This Day in Joyce History: In 1889, WB Yeats met Maud Gonne. In ?1898, Bloom was commissioned by Michael Gunn to write a panto song. In 1904, Stannie quit his job at the Apothecaries' Hall.
On alt.folklore.computers, people are wondering why your computer crashes more when it's new: (Deja thread)
Chris Crawford's short biography of Erasmus is quite enjoyable: [multipage] http://www.erasmatazz.com/library/Erasmus_the_Hero/Erasmus_the_Hero_Contents.html
"Tell me, Eutrapelus, which is the weaker person, he that yields to another, or he that is yielded to?"

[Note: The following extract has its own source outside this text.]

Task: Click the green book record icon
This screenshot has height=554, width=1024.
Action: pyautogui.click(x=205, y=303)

Elsewhere, in an essay on clutter, Crawford writes:
What's particularly odd to me is the pride some people take in their mastery of clutter. It's especially true of techies -- they love to indulge in the memorization of mountains of meaningless minutiae. Indeed, I suspect that the pride they take in this pap influences the design: software tools are most successful when they create a priesthood knowledgeable in the arcane incantations required.
Theater notes: A local (Chicago) theater company has recreated Tarantino's "Reservoir Dogs" on stage, with great success.

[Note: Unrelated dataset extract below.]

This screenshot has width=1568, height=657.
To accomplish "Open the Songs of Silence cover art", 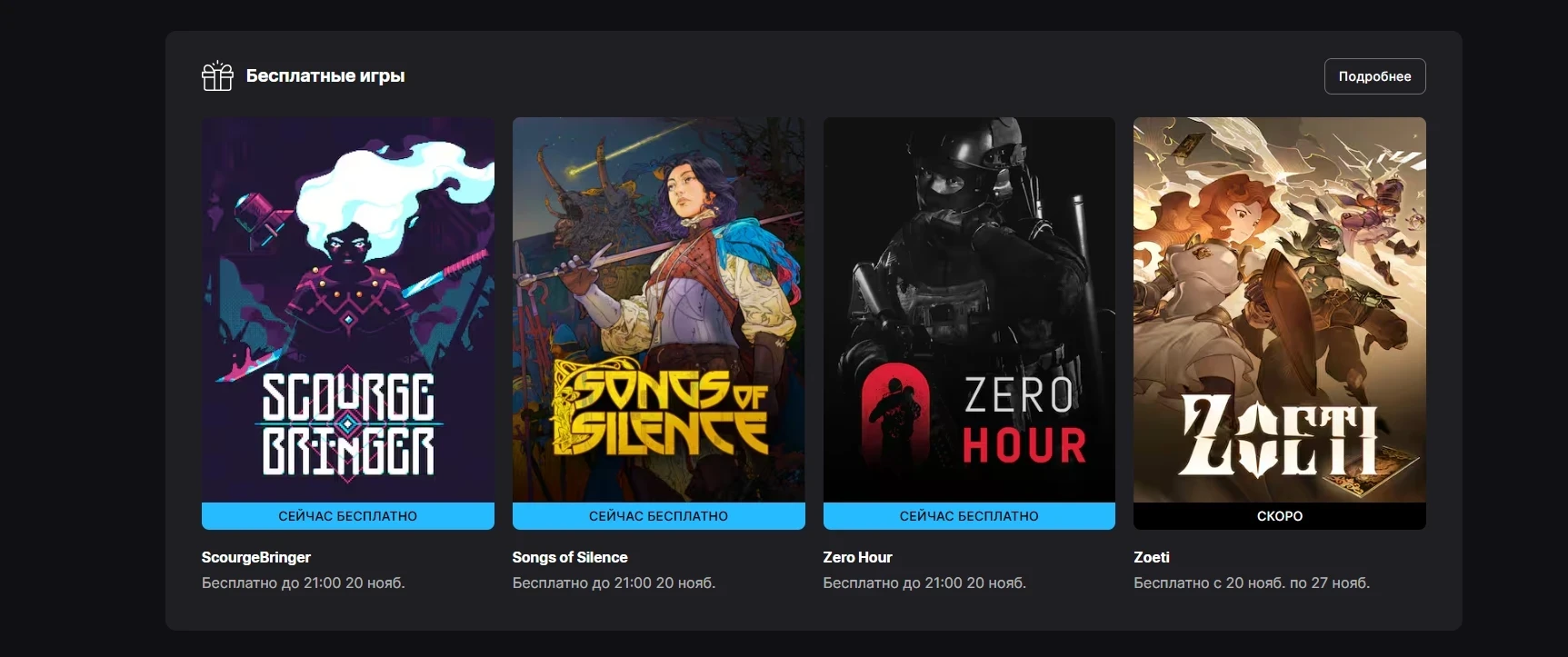I will [x=658, y=310].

An ecstatic rave for the new "Great Expectations": [multipage] http://www.salonmagazine.com/ent/movies/1998/01/cov_30great.html
Three generations of online game-promotions, briefly compared: http://www.businessweek.com/premium/06/b3564032.htm
This Day in Joyce History: In 1847, James Augustine Joyce (grandfather of the writer) married Ellen O'Connell. In 1927, Harriet Weaver voiced her doubts about Finnegans Wake.
Should work: if you find a URL you really like, go to AltaVista and type in "+link:the.url.you.like". This will return all the known pages that like that page, too...
A funny old Dvorak about computer 'lifestyle' magazines: http://www.boardwatch.com/mag/95/jul/bwm63.htm
I expect to see a Vanity Fair meets Wired meets Redbook meets the Apple Annual Report to the Shareholders kind of magazine. All things to no people.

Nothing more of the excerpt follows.